Pronator Teres works the hardest when the elbow flexes whilst the hand simultaneously pronates. Pronation is when you turn your forarm so your palm is face down.

  • Origin: Medial supracondylar ridge of the humerus & medial side of the coronoid process of the ulna.
  • Insertion: Middle 1/3 of the outer surface of the radius
  • Actions: Pronation. Elbow flexion
  • Innervation: Median nerve
  • Daily uses: Turning a screwdriver

Triceps Brachii

Elbow muscles - triceps brachii

The Triceps Brachii also assists Latissimus Dorsi in extending the shoulder joint. It contracts strongly during the up phase of a push-up, to straighten the arm.

  • Origin: Long head – The lower part of the glenoid cavity of the scapula. Lateral head – Upper half of the posterior surface of the humerus. Medial head – Lower 2/3 of the posterior surface of the humerus
  • Insertion: Olecranon process of the ulna
  • Actions: Elbow  extension
  • Innervation: Radial nerve
  • Daily uses: Pushing a door closed
  • Example strengthening exercises: Tricep extension. Overhead tricep extension. Tricep dips
  • Example stretches: Tricep stretch



The Brachioradialis muscle acts to supinate the forearm from a pronated position when it flexes the elbow. When starting in a supinated position, it acts to pronate the hand as it flexes the elbow.

  • Origin: Lower 2/3 of the lateral supracondylar ridge of the humerus.
  • Insertion: Styloid process of the radius.
  • Actions: Elbow flexion. Pronation. Supination
  • Innervation: Radial nerve.
  • Daily uses: Turning a corkscrew.
  • Example strengthening exercises: Bicep curls using a resistance band.



The Brachialis acts to flex the elbow whether in pronation or supination, along with Biceps Brachii. As Brachialis is attached to the Ulna, which cannot rotate, it is the only true flexor of the elbow.

  • Origin: Lower half of the anterior humerus.
  • Insertion: Coronoid process of the ulna.
  • Actions: Elbow flexion.
  • Innervation: Musculocutaneous nerve.
  • Daily uses: Picking up shopping bags.
  • Example strengthening exercises: Bicep curls using a resistance band.

Biceps Brachii

Biceps brachii

The Biceps brachii crosses both the elbow and shoulder joints. Its action on the shoulder joint is very weak flexion. It works most efficiently in flexing the elbow joint when the forearm is supinated (palm facing up). The bicep curl is the most commonly used exercise to strengthen this muscle.

  • Origin: Long head – top of the glenoid fossa.
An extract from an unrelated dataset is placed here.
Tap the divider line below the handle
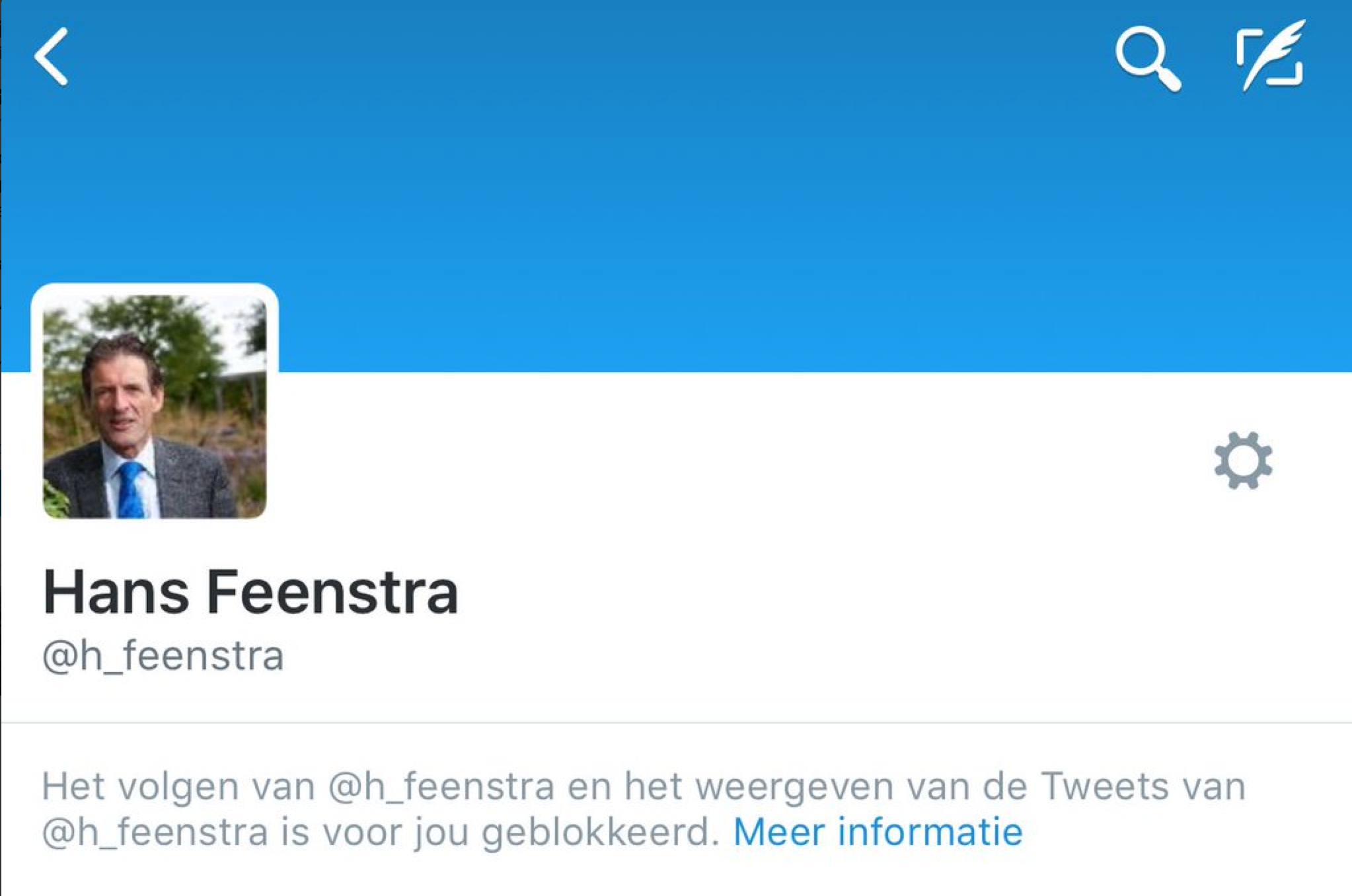Image resolution: width=1352 pixels, height=896 pixels. coord(676,723)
Short head – coracoid process.
  • Insertion: Bicipital tuberosity of the radius. Bicipital aponeurosis into the deep fascia of the forearm.
  • Actions: Elbow flexion. Supination of the forearm.
  • Innervation: Musculocutaneous nerve.
  • Daily uses: Picking up a shopping bag.
    Biceps curl using a resistance band or dumbbell.
  • Example exercises: Bicep curl.



The Anconeus is one of the small elbow muscles. It works alongside Triceps Brachii in extending the elbow. It also acts to pull the synovial membrane out of the way of the olecranon process when the elbow is extending.

  • Origin: Posterior surface of the lateral condyle of the humerus.
  • Insertion: Posterior surface of the upper ulna and its olecranon process.
  • Actions: Elbow extension.
  • Innervation: Radial nerve.
  • Daily uses: Pushing a door closed.
  • Example strengthening exercises: Tricep extension with a resistance band.
    Overhead triceps extension with a resistance band.
  • Example stretches: Tricep stretch.


Supinator muscle

The supinator muscle is an elbow joint muscle that is used most when your arm is straight and you are turning your forearm outwards. Or to use the correct terminology, extended and supinating.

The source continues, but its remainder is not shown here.